- [READING TEXT]:
=-=-=-=-=

A NorCal man’s hospital room screams alarmed nurses. He was watching the best disc golf shot ever.
Saturday, June 26, was the finale of the Disc Golf World Championships in Utah. It was also the day that Joshua Luiz’s son Clayton was born.
Clayton’s mother, Samantha Thurman, was two weeks past due when she and Luiz checked into the hospital that morning. Thurman was induced and Luiz was exclusively focused on her health and well-being. (Don’t worry, this is not one of those stories where an absent-minded father is neglecting his partner or newborn to watch DA BIG GAME.)
Clayton was born at 1:51 p.m. the new parents basked in the presence of their big boy — 10 pounds, 6 ounces! — and then mom drifted off to sleep.
So Luiz held his newborn, and yes, he put the World Championships on his phone. The games had been canceled last year because of COVID-19, and Luiz was pumped to tune in while he passed the time with Clayton.
“I really got into disc golf in the last year,” he told me Monday from McKinleyville, California, where he and Thurman live. “This is the first time I’ve been able to watch the championships live. I wasn’t planning on watching it, but the way things worked out, he was born at the perfect time and we were hanging out in the room when it happened.”
“It” is in italics for a reason. I do not follow disc golf closely, so I am partially relying on Luiz’s narration here, but I also watched the clip in question, and it is indeed one of the wildest sports scenes I’ve ever witnessed.
The world championships came down to two players: Paul McBeth, whom Luiz refers to as the Tom Brady of disc golf, and James Conrad, the underdog. On hole 18, Conrad basically had to nail a 247-foot birdie to stay alive. “It seemed like McBeth was walking away with it,” Luiz recalls. Conrad released his Hail Mary attempt. “It just floated,” Luiz says, “and the whole time it was in the air I was saying, ‘Oh no, no way!’ When it went in, I went, ‘Oh my God! Oh my God!’ I had my son in my hands and a couple of nurses came running in asking if everything was OK.”
Or, as he texted a friend: “It was insane bro. Best worlds ever… I screamed when it went in [and] all the nurses came in thinking something was wrong.”
Nothing was wrong. Most importantly, he did not wake up Clayton or mom Thurman, who does not remember any of this.
Conrad went on to win the title. The family is back home; Thurman is doing well, and so is Clayton. Luiz would love for Clayton to give disc golf a try someday — if he’s interested in it, anyway. And even if he isn’t, his dad’s disc golf freak-out will almost certainly be brought up for years to come.
Plus, Luiz can now make an unusual, difficult-to-disprove claim: He is the first person to ever alarm hospital workers because he was yelling about a disc golf shot.
“I’m sure they didn’t quite understand the moment,” he says. “I’m just very glad I didn’t wake up mom, because she definitely would not have understood what was going on.”

=-=-=-=-=

- [STUDY MATERIAL]:
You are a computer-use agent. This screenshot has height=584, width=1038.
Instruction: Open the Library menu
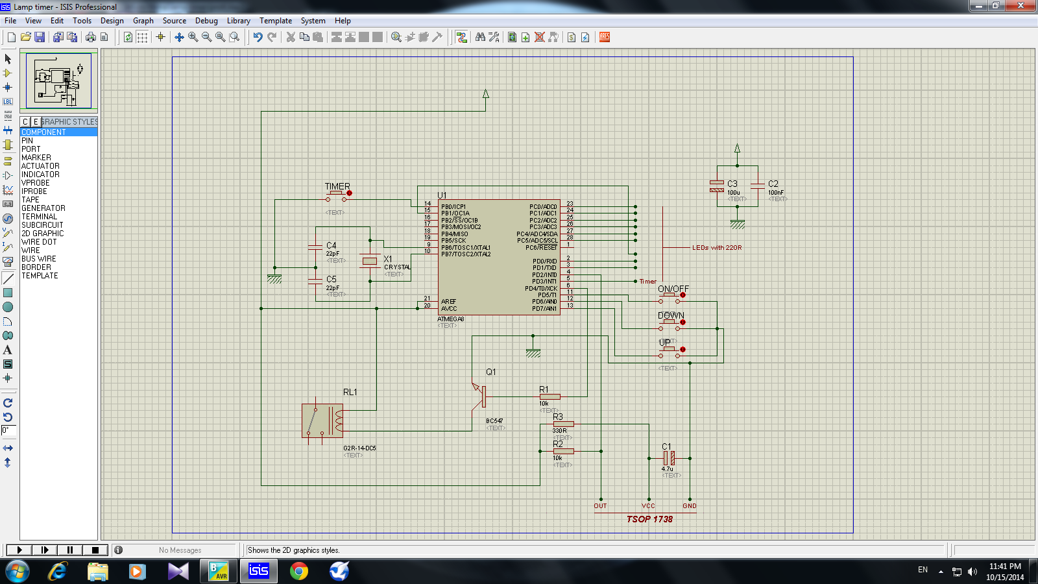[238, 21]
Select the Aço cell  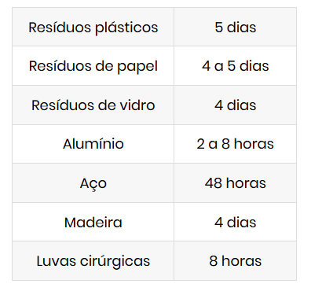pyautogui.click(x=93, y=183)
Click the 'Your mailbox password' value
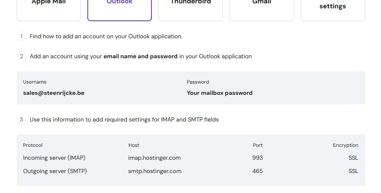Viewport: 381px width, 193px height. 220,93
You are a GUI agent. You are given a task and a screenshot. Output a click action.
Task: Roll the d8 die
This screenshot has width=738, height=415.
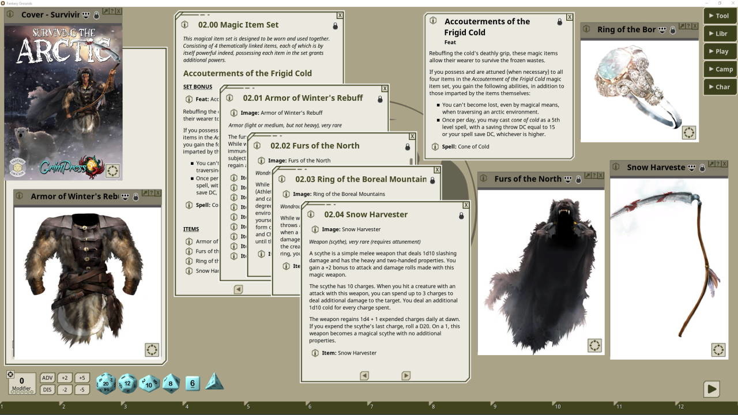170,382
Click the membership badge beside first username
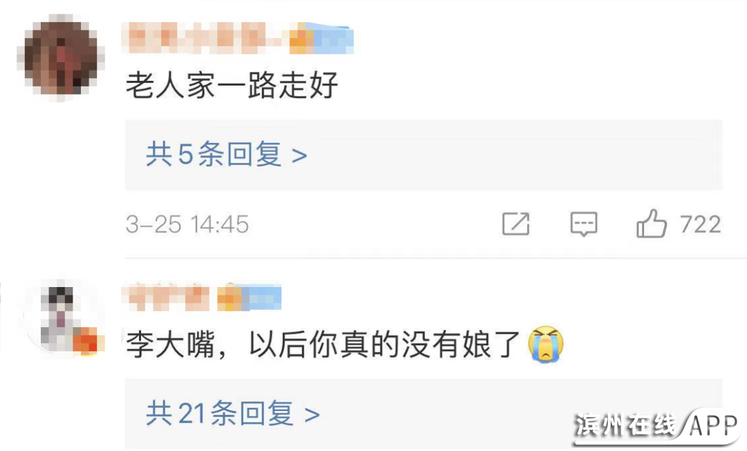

=-=-=-=-=

- [SET OF TASKS]:
• 1. In the disc golf article, how long was the birdie Conrad needed on hole 18?
• 2. Copy the disc golf article word for word between "Conrad went on" and "years to come.", inclusive.

- [OUTPUTS BY TASK]:
• 1. 247 feet.

• 2.
Conrad went on to win the title. The family is back home; Thurman is doing well, and so is Clayton. Luiz would love for Clayton to give disc golf a try someday — if he’s interested in it, anyway. And even if he isn’t, his dad’s disc golf freak-out will almost certainly be brought up for years to come.